Maggie Sanders was a fun character to read. She's blind, but that just means her voice has to be louder. In fact she's pissed about all the adjustments she's had to make upon being blinded by a case of meningitis some six months prior. The girl had plans, she had a life, and then... she didn't. Now all she has is a grudge and a raging sense of sarcasm. Until she meets Ben, a precocious, ten year old boy who has a few problems of his own. And I love this kid. I don't think I have ever been so enthralled by such an odd-ball relationship as the one that Maggie and Ben share. Ben is so full of enthusiasm and joy and hope, all the things that Maggie hasn't felt since she lost her sight. With Maggie's smart ass quips and Ben's humor, I couldn't put the book down until I got to the next scene they shared together, and then the next... and the next. Needless to say there came a point where I binge-read all night!
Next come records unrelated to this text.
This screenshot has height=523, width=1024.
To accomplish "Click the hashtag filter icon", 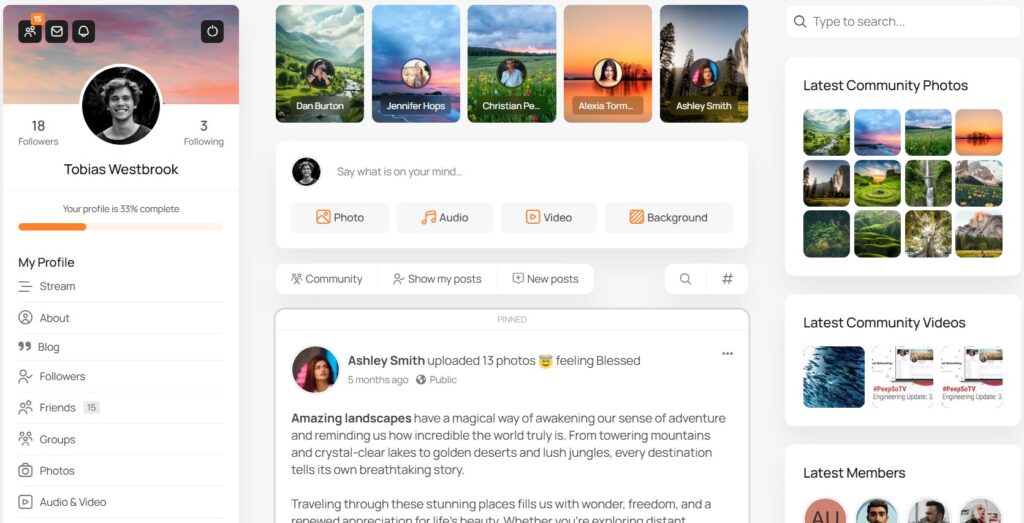I will tap(727, 279).
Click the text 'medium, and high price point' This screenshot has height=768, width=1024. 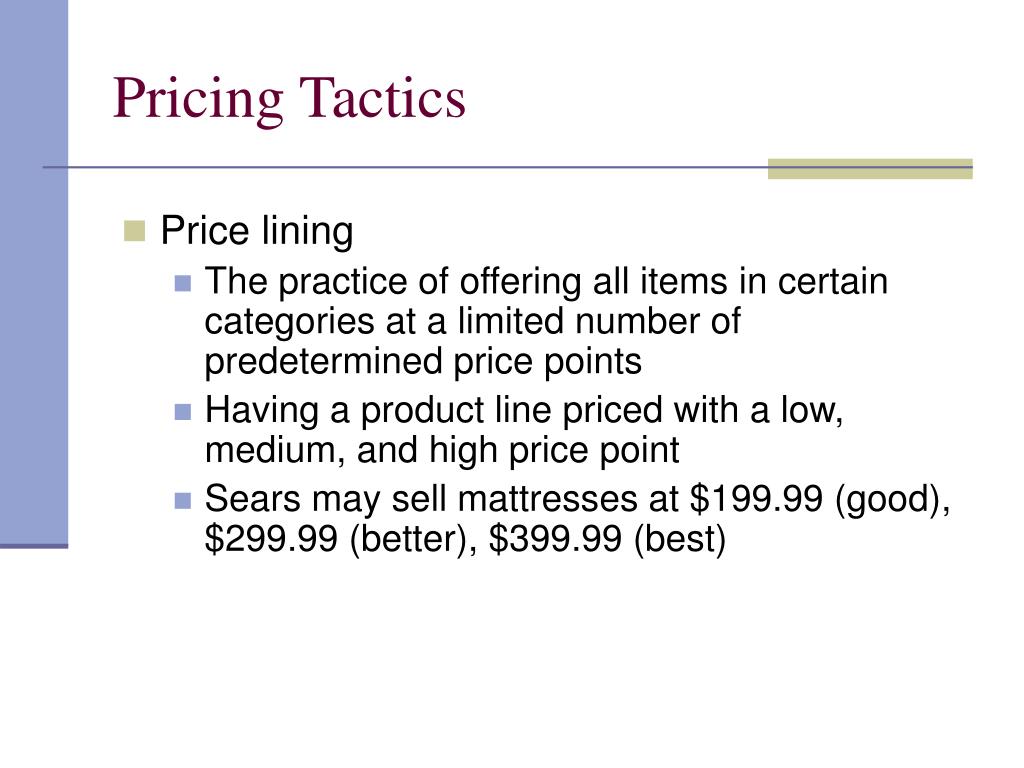click(442, 451)
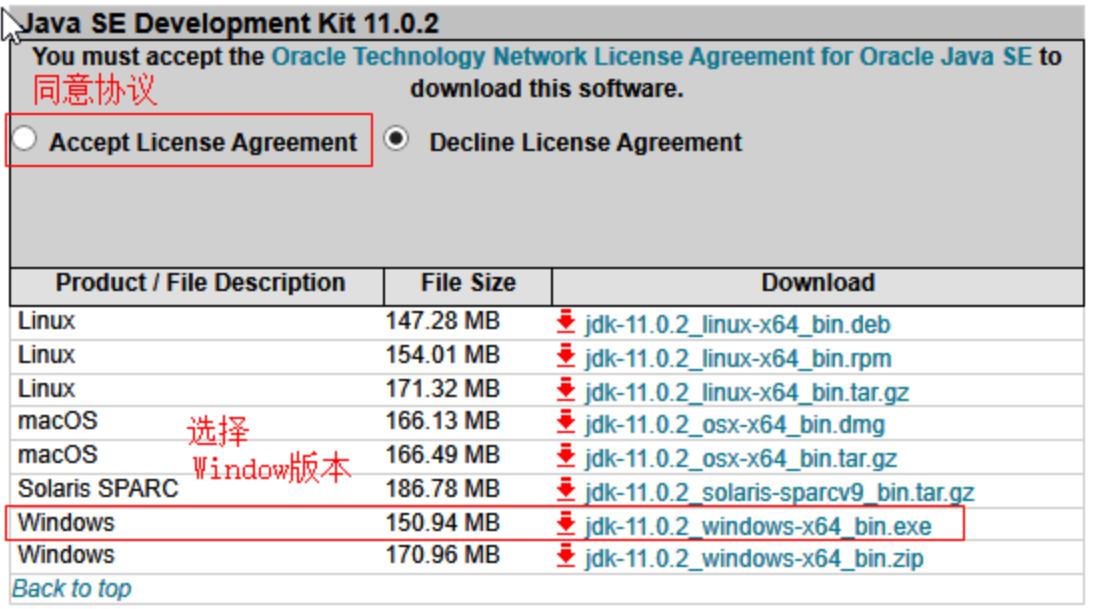The image size is (1093, 609).
Task: Click download arrow icon for linux-x64_bin.rpm
Action: pos(566,357)
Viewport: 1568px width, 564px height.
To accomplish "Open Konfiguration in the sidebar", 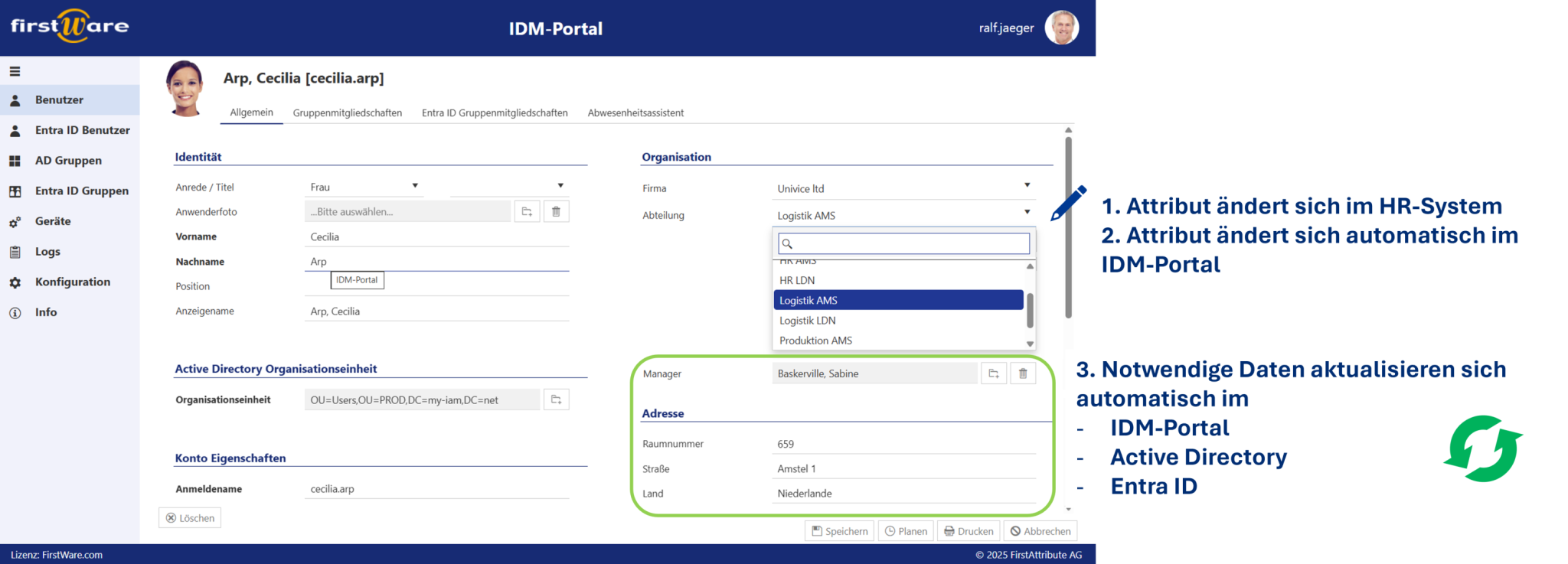I will [72, 282].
And then there is Mason, Ben's older brother who just so happens to be the lead singer in Maggie's favorite band. Of course, Mason finds Maggie suspicious. A 17-yr old girl suddenly hanging out with a 10 yr-old kid, who just so happens to be wearing a fangirl t-shirt when Ben introduces them? Yeah. Mason kind of loathes his brother's "new friend" from the moment they meet. But my second favorite part of this book is how these two evolve, together and separately.

There is so much going on in Maggie's life right now, a lot of it catalyzed by Ben. It was incredible to see her juggle so many various problems at once, while still figuring out how to live with being blind. Maggie's story is inspiring. My only wish for this book is that it was longer. I would have loved to see MORE. Go into all of these serious issues just a little bit MORE. This is a personal preference. It was written so well, full to the brim with Maggie's unique voice. I felt everything that Maggie wanted me to feel. But I am a greedy reader - I usually want moremoremore!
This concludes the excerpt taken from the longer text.